Opinião

Música | Auto-Suficiência

26 abr 2019 00:00

Crítica | "A liberdade depende exclusivamente de sermos capazes de subsistir em espaços confinados, sem depender de terceiros e daquilo que sobre nós pensam"

No contexto cultural dos últimos anos, em que os meios digitais possibilitam e facilitam a disseminação das obras e das reacções a estas, têm sido mais frequentes os casos em que a euforia em torno de um trabalho se desfaz em pouco tempo. Embora a crítica musical destaque a evolução dos TOY, o reconhecimento da banda num certo círculo de consumidores de música desapareceu. O disco novo, Happy in the Hollow, confirma que o interesse tem decrescido à medida que os elogios à maturidade musical da banda aumentam. Não se trata da habitual discordância entre críticos e consumidores, um problema saliente em vários meios artísticos nos últimos anos; trata-se da diminuição efectiva da relevância dos TOY.

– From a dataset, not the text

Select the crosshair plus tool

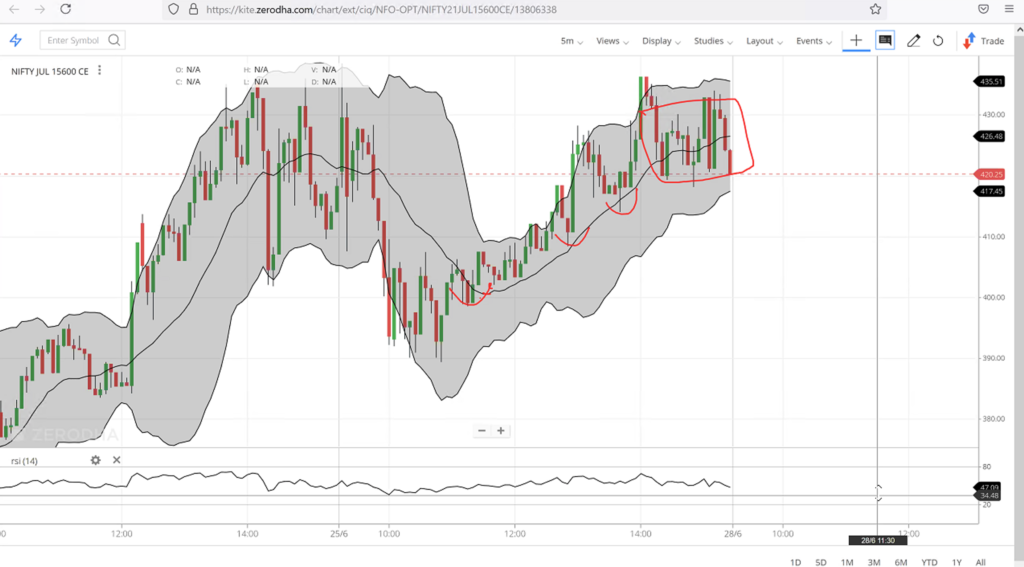click(x=856, y=41)
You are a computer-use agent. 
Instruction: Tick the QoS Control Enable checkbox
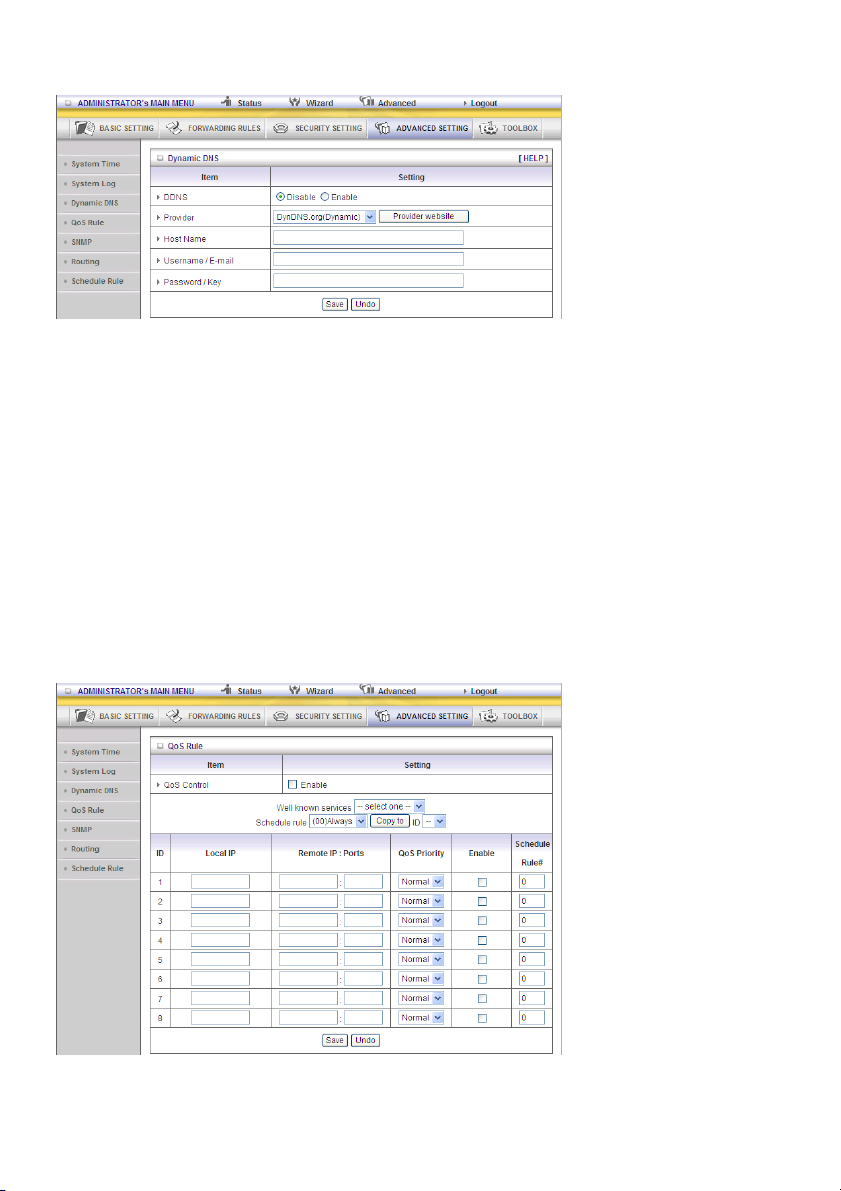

As condições particulares de produção do primeiro disco (TOY, 2012), quer no que diz respeito à constituição da banda (ainda com Alejandra Diez) quer ao tempo em que foi gravado (duas semanas), dificilmente poderiam ser reproduzidas, sem falar das condições externas de recepção, em grande medida tão incontroláveis quanto imprevisíveis.

É este elemento de sorte no alinhamento das circunstâncias que permitiram o sucesso do primeiro disco que ecoa em Last Warmth of the Day, provavelmente a melhor canção do disco novo, onde parece articular-se esta tensão entre as expectativas geradas e a evolução da banda.

No refrão, canta-se: “Pensei ter sentido algo divino hoje/Então porque pesa tanto na minha cabeça?/Como o último calor do dia, tudo se desvanece tão rapidamente”.

A ideia de algo divino como libertador é contrariada pelo peso que se sente posteriormente; mas o que é revelador é que, embora provoque um certo peso, o momento divino não deixe de ser equiparado ao último calor do dia, uma vez que a analogia não se pode cingir apenas ao facto de ambos se desvanecerem depressa, deve englobar também o sentido de conforto evocado pela imagem do último calor do dia.

Esta ideia de divino não deve andar muito longe do sentimento provocado pelo sucesso fugaz que a banda já conheceu, nomeadamente quando, quase no final, numa revisão do refrão, se ouve que tudo também se desvanece como o último calor do dia “para os filhos de uma certa época”.

O título do disco, que poderíamos traduzir por “Feliz no Buraco”, pode sugerir o ambiente soturno das canções, algo que a produção, a cargo da própria banda, enfatiza continuamente. Mas não se pode deixar de considerar esse mesmo título como uma declaração: ao assumir a produção, a banda alcança a sua auto-suficiência e, assim, pode existir independentemente das reacções externas.

O paradoxo de se ser livre (e feliz) no buraco é o mais interessante deste trabalho, pois renuncia à noção comum de que a liberdade depende de vistas largas e espaços amplos; por vezes, muito mais do que aquelas que imaginamos, a liberdade depende exclusivamente de sermos capazes de subsistir em espaços confinados, sem depender de terceiros e daquilo que sobre nós pensam.